Le patriarcat symbolisant un pouvoir, il faut un dominant et un dominé. C'est ainsi qu'« il était très facile de dominer une femme parce qu'on s'accorde à dire qu'elle est plus fragile physiquement, fait et a la garde des enfants. Dès lors, il était plus facile pour les hommes de régenter la vie des femmes et de leur imposer un
certain nombre d'éléments qui font qu'ils les tiennent complètement », explique Rita El Khayat au milieu d'une salle silencieuse et très attentive.
La violence est la plus ancienne forme de servitude de la femme
Le livre montre avec exemples à l'appui qu'il y a une violence universelle et traditionnelle contre les femmes et rapporte qu'elle est la plus ancienne forme de servitude des femmes.
Pour bien comprendre l'étendue du phénomène, elle rappelle qu'« en Espagne, en France et en Italie, il meurt
entre 150 et 200 femmes par an sous les coups de leurs compagnons, ex-maris et de leurs maris ». Pour ne citer que ces trois pays européens et développés proches du Maroc.
Mais avant d'en arriver aux cas extrêmes, Rita El Khayat rappelle également quelques-unes des formes de
violence que subissent les femmes pour ne pas les oublier. « Il y a des frotteurs dans les bus, les harceleurs systématiques, les dragueurs invétérés, les chefs qui obligent les femmes à la promotion canapé... On ne parle pas parce qu'il n'y a pas mort d'homme, en l'occurrence de femmes.
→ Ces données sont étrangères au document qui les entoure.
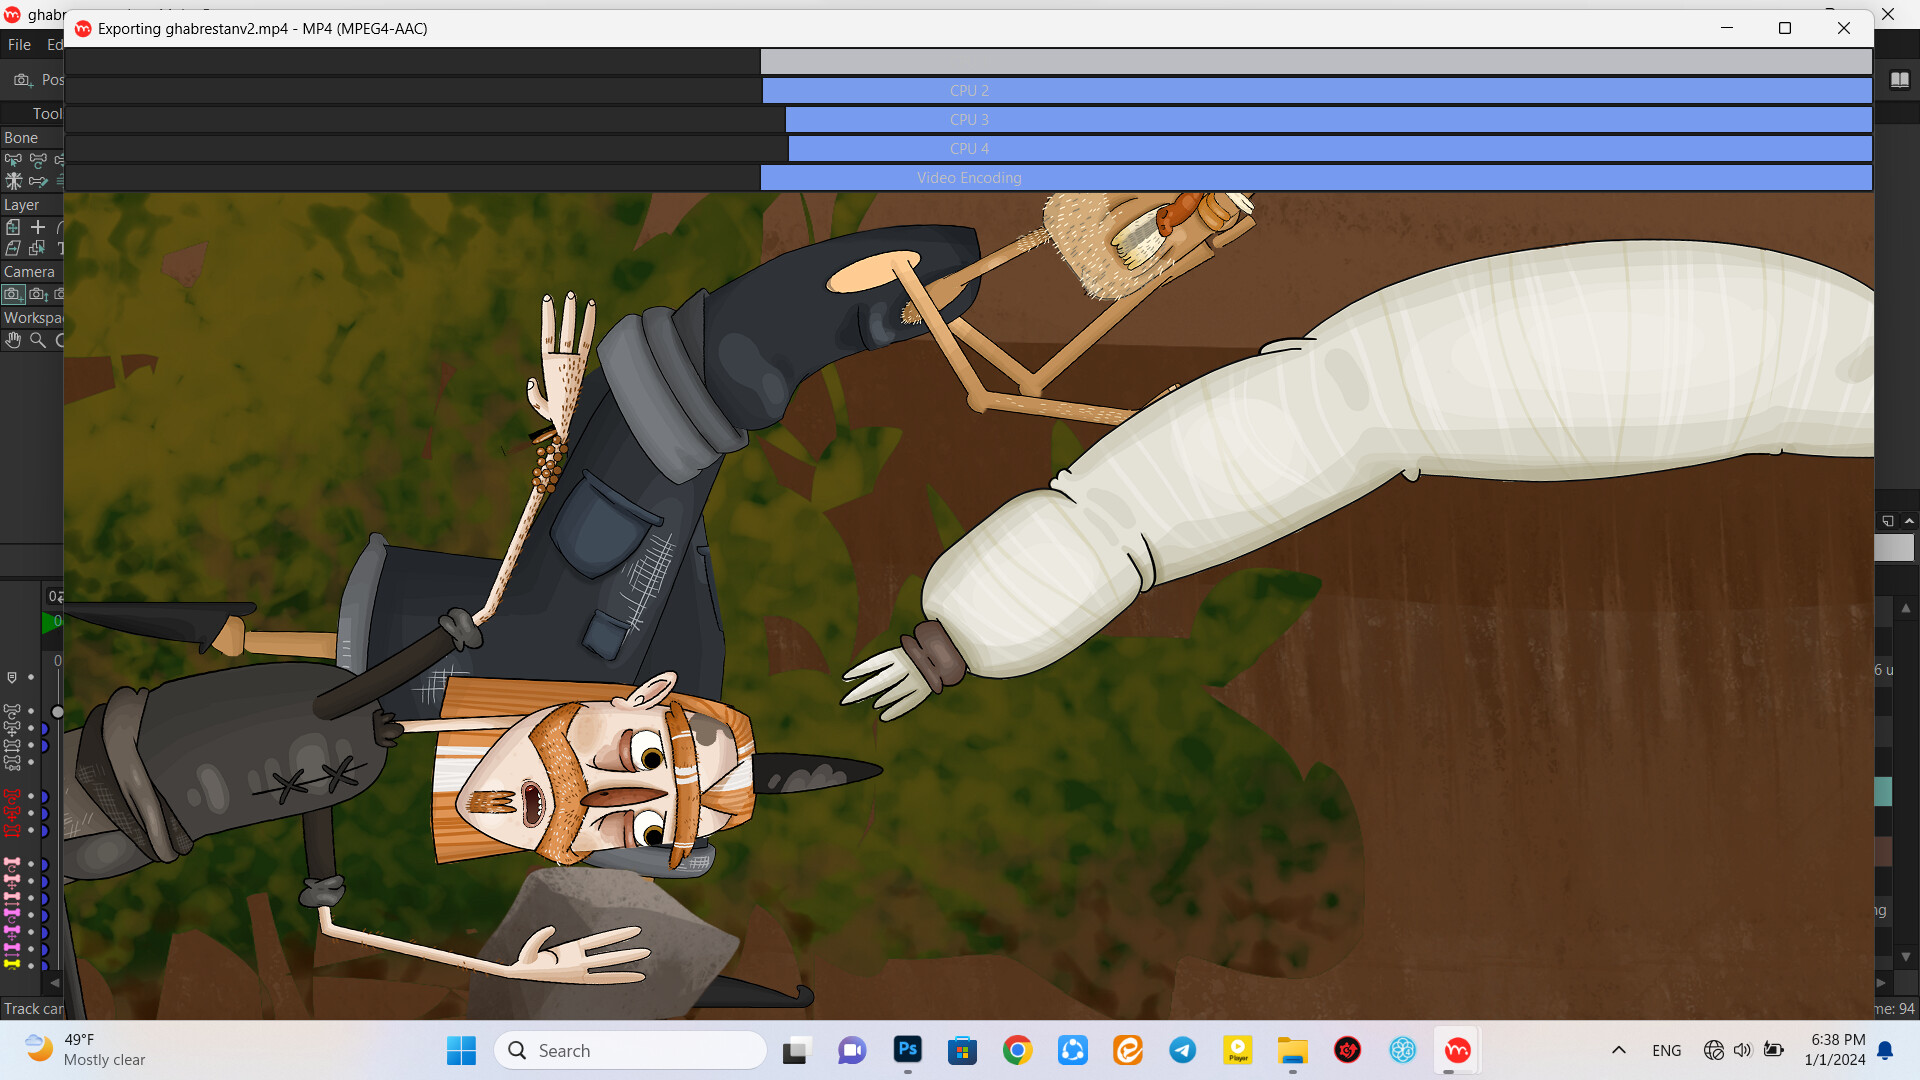Expand the panel collapse arrow on right

[x=1909, y=521]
Ce n'est que quand il y a meurtre qu'on se réveille », fait-elle remarquer estimant au passage que la venue du féminisme était une nécessité absolue.
Mais pour la psychiatre et psychanalyste, on n'a pas toujours besoin de tuer la femme. Prenant le cas de la société marocaine qu'elle connaît bien, «la violence est diffuse et permanente. La femme la subit tellement et aussi longtemps que ce n'est pas la peine de la supprimer. Qu'elle le veuille ou non, elle est soumise ».
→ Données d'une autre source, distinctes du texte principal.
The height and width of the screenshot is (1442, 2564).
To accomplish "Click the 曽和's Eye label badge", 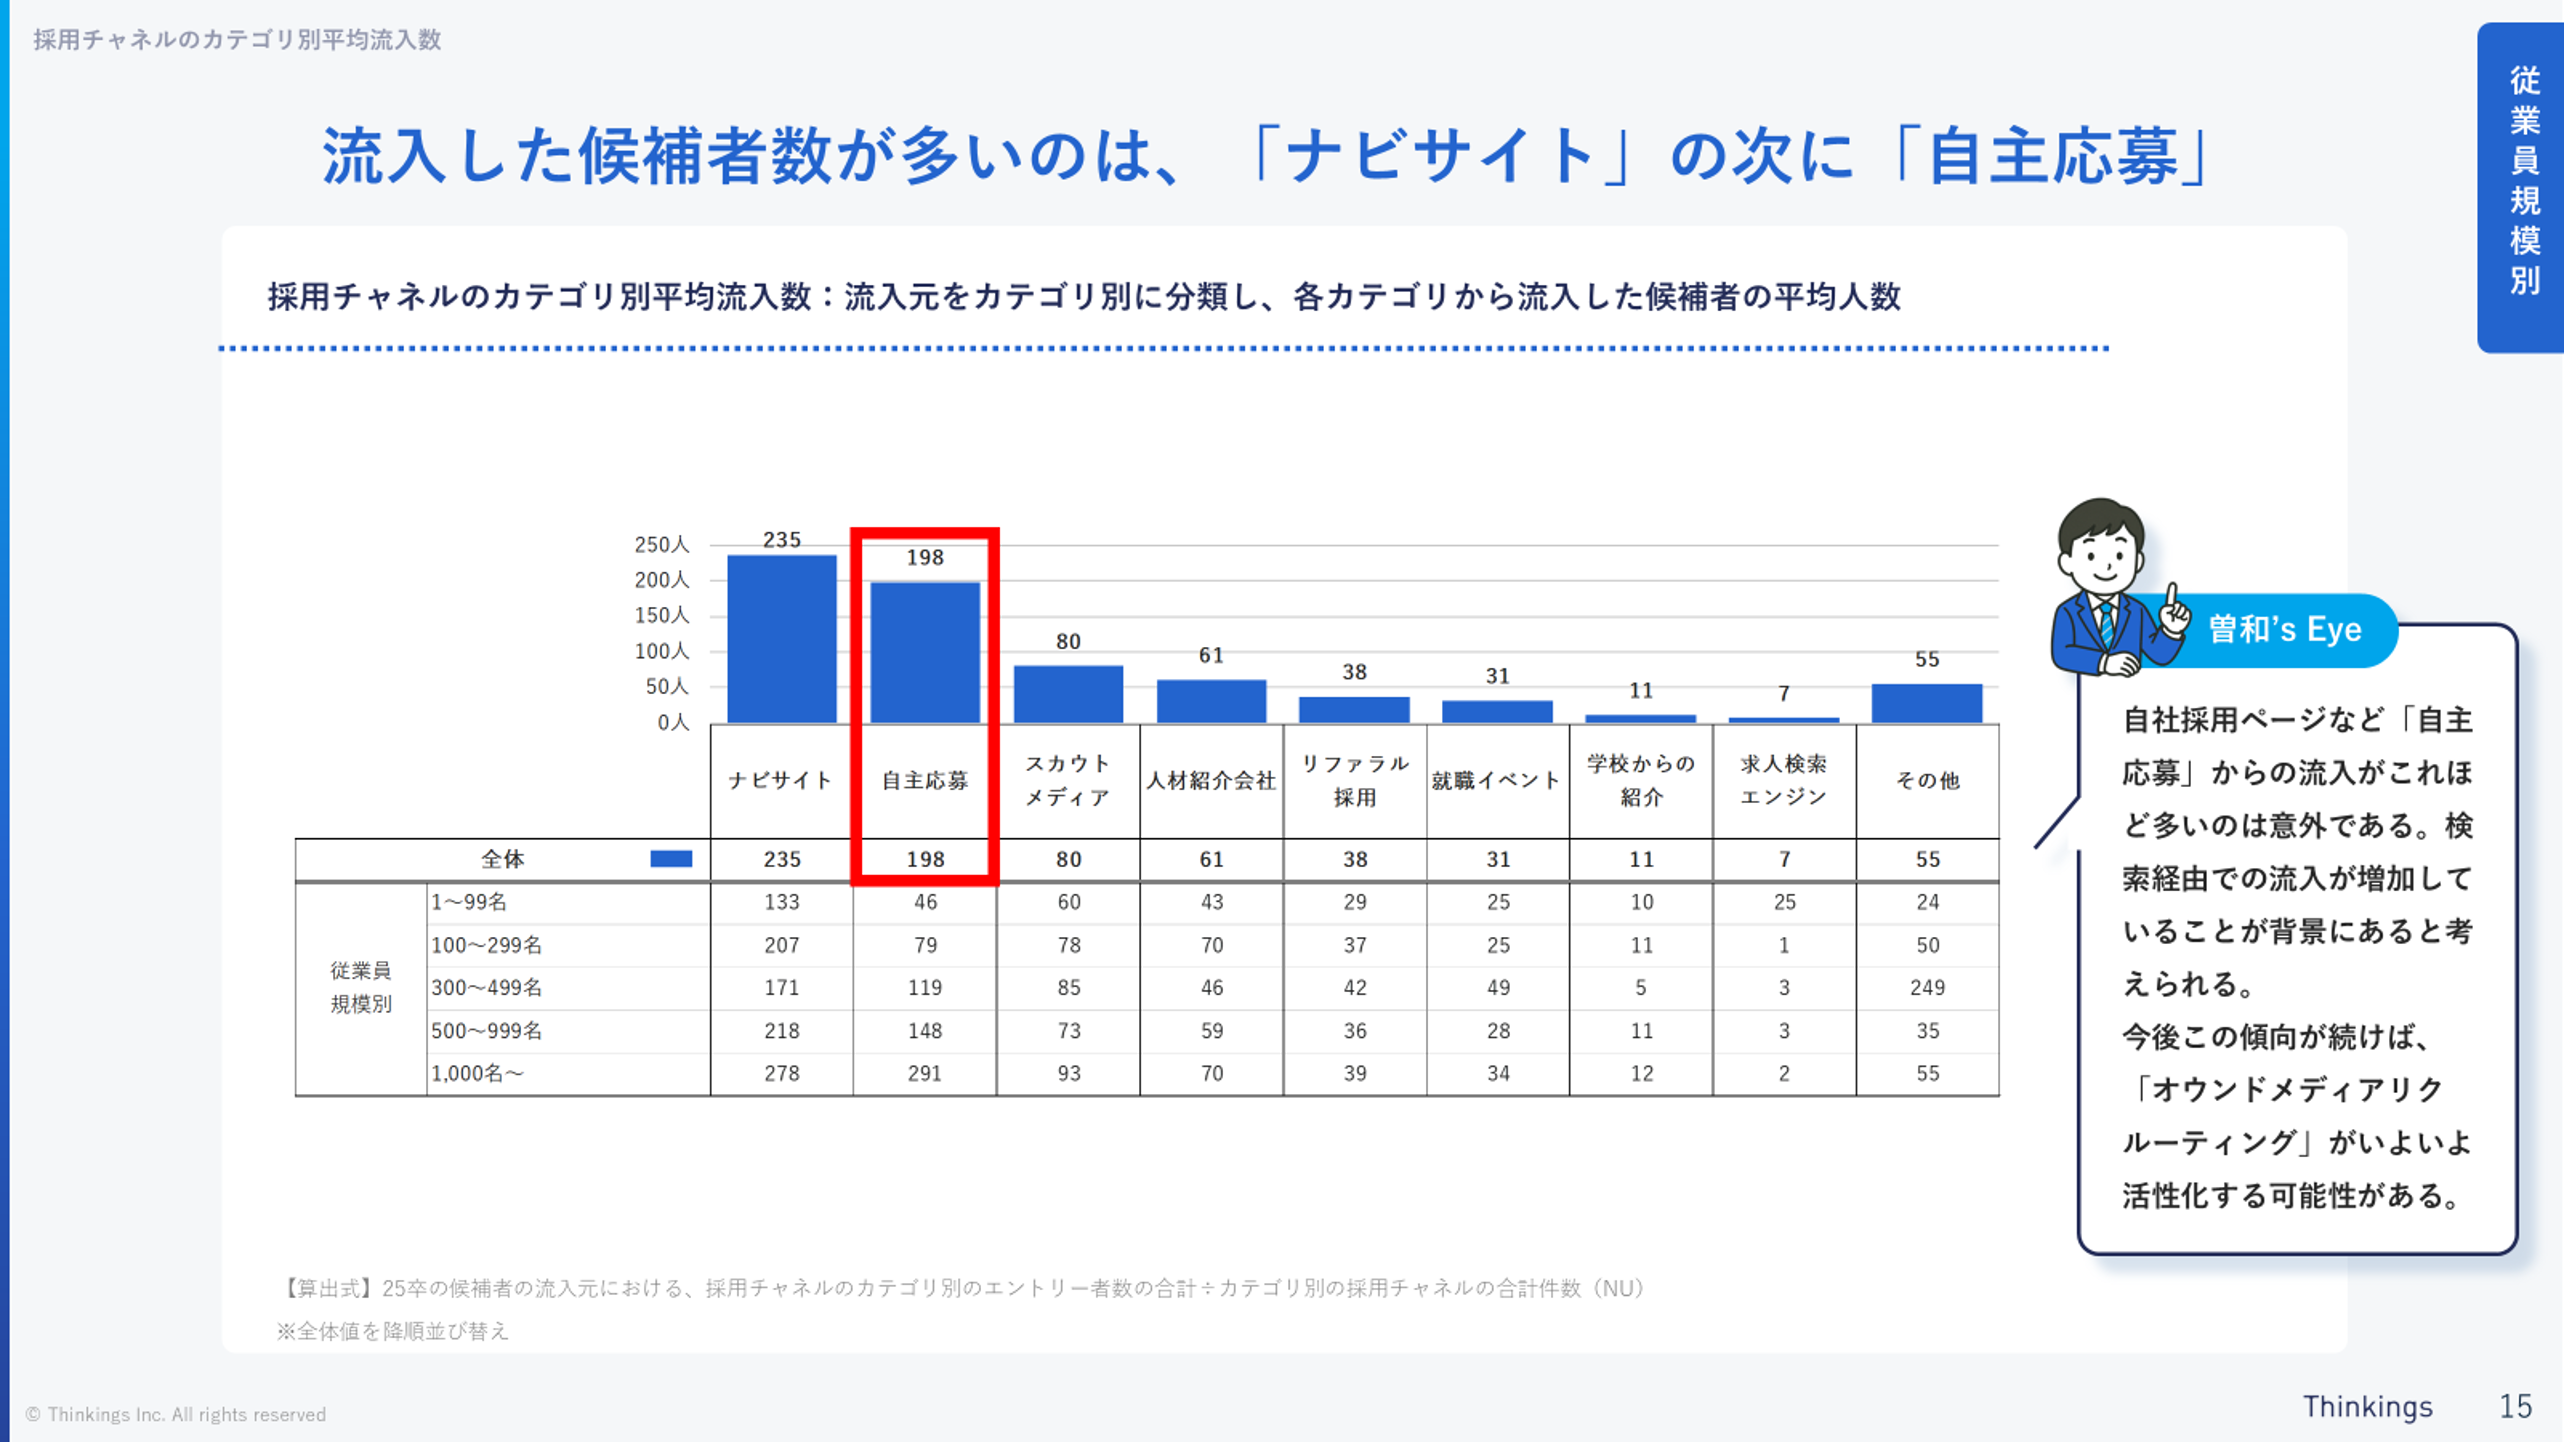I will pos(2285,630).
Abordant plus généralement les cas de féminicide (meurtre spécifique de femmes), particulièrement présents au sein des couples, Rita El Khayat note qu'«on tue très souvent par excès d'amour: «J'ai aimé cet être au point que je vais le faire disparaître parce qu'il ne me convient plus, il n'est plus en phase avec l'amour que je lui porte ».Ou encore « j'ai été rejeté pour un autre, c'est hors de question », « il n'est pas question que celle qui a été mon épouse ou ma partenaire aille vivre avec un autre », etc.
Pour contrer la violence, il faut la déconstruire
Même si rien dans la progression du temps n'améliore intégralement la condition féminine, des pistes existent pour résoudre ce problème et faire reculer un tant soit peu la violence à l'égard des femmes.
Le livre nous en donne certes des pistes, mais pour la défenseure acharnée de la paix, « il faut démonter la violence dans tous ses systèmes, l'expliquer, la contrecarrer, parles explications, à rendre compte de ce que qu'elle est : une horreur et une abjection. J'espère avoir fait le tour de tout ce qu'elle est et de tout ce qu'elle implique, la douleur, la souffrance, la déchirure, l'insupportable, l'explosion, l'échec, la mort, la fin ».
« Plus on a d'arguments, plus on va résoudre ce problème », a affirmé cette fervente militante des droits de la femme avant de laisser place à la séance de questions-réponses qui sera suivie, une vingtaine de minutes plus tard, de la séance de signatures d'autographes très attendue lors de cette soirée organisée par le Consulat général d'Italie et la Dante Alighieri de Casablanca.
Lauréate du «Prix international de la femme d'exception»- Stand out Woman -qu'elle a reçu en novembre 2023 dans la capitale italienne, Rita El Khayat s'est vu décerner en 2006 par le président de la République italienne la citoyenneté d'honneur. Deux ans plus tard, en 2008, elle a été nominée pour le prix Nobel de la paix.